Write out every one of the entries below, line for line, with no changes.

(begin)

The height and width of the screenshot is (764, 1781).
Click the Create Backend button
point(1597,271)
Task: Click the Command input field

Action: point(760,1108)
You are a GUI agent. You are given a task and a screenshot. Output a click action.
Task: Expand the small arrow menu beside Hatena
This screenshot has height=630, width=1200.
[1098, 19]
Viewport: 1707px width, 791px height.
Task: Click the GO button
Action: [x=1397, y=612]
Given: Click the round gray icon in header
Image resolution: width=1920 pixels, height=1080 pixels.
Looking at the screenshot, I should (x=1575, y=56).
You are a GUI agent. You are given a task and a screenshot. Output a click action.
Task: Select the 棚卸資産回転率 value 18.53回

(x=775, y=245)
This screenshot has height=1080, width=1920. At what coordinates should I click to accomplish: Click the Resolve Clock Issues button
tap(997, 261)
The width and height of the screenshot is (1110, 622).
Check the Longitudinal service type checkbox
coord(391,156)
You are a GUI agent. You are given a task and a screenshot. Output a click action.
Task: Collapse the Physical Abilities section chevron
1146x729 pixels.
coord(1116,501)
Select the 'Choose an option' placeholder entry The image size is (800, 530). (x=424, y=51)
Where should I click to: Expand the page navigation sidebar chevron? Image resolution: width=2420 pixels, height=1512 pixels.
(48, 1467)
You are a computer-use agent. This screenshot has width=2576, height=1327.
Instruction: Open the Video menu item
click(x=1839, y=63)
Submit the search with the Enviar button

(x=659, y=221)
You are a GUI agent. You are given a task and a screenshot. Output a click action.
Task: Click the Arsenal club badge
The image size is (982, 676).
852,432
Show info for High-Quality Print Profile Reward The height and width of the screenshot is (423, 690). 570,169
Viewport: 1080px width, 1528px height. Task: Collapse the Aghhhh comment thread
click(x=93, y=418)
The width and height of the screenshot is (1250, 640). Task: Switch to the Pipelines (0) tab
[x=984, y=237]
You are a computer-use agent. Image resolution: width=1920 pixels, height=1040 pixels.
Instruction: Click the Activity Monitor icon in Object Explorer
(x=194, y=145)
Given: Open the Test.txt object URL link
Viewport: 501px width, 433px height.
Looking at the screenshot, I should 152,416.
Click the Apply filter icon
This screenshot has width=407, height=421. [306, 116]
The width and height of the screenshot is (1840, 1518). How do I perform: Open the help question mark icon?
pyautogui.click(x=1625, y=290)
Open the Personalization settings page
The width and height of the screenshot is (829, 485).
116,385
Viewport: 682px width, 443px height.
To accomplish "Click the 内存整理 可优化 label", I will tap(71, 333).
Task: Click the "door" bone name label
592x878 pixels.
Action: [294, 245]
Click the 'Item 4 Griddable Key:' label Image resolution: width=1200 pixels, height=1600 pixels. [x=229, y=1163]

(end)

- _Final answer_
The height and width of the screenshot is (764, 1781).
Click the Create Backend button
point(1597,271)
Task: Click the Command input field

Action: point(760,1108)
You are a GUI agent. You are given a task and a screenshot. Output a click action.
Task: Expand the small arrow menu beside Hatena
This screenshot has height=630, width=1200.
[1098, 19]
Viewport: 1707px width, 791px height.
Task: Click the GO button
Action: [x=1397, y=612]
Given: Click the round gray icon in header
Image resolution: width=1920 pixels, height=1080 pixels.
Looking at the screenshot, I should (x=1575, y=56).
You are a GUI agent. You are given a task and a screenshot. Output a click action.
Task: Select the 棚卸資産回転率 value 18.53回

(x=775, y=245)
This screenshot has height=1080, width=1920. At what coordinates should I click to accomplish: Click the Resolve Clock Issues button
tap(997, 261)
The width and height of the screenshot is (1110, 622).
Check the Longitudinal service type checkbox
coord(391,156)
You are a GUI agent. You are given a task and a screenshot. Output a click action.
Task: Collapse the Physical Abilities section chevron
1146x729 pixels.
coord(1116,501)
Select the 'Choose an option' placeholder entry The image size is (800, 530). (x=424, y=51)
Where should I click to: Expand the page navigation sidebar chevron? Image resolution: width=2420 pixels, height=1512 pixels.
(48, 1467)
You are a computer-use agent. This screenshot has width=2576, height=1327.
Instruction: Open the Video menu item
click(x=1839, y=63)
Submit the search with the Enviar button

(x=659, y=221)
You are a GUI agent. You are given a task and a screenshot. Output a click action.
Task: Click the Arsenal club badge
The image size is (982, 676).
852,432
Show info for High-Quality Print Profile Reward The height and width of the screenshot is (423, 690). 570,169
Viewport: 1080px width, 1528px height. Task: Collapse the Aghhhh comment thread
click(x=93, y=418)
The width and height of the screenshot is (1250, 640). Task: Switch to the Pipelines (0) tab
[x=984, y=237]
You are a computer-use agent. Image resolution: width=1920 pixels, height=1040 pixels.
Instruction: Click the Activity Monitor icon in Object Explorer
(x=194, y=145)
Given: Open the Test.txt object URL link
Viewport: 501px width, 433px height.
Looking at the screenshot, I should 152,416.
Click the Apply filter icon
This screenshot has width=407, height=421. [306, 116]
The width and height of the screenshot is (1840, 1518). How do I perform: Open the help question mark icon?
pyautogui.click(x=1625, y=290)
Open the Personalization settings page
The width and height of the screenshot is (829, 485).
116,385
Viewport: 682px width, 443px height.
To accomplish "Click the 内存整理 可优化 label", I will tap(71, 333).
Task: Click the "door" bone name label
592x878 pixels.
Action: [294, 245]
Click the 'Item 4 Griddable Key:' label Image resolution: width=1200 pixels, height=1600 pixels. [x=229, y=1163]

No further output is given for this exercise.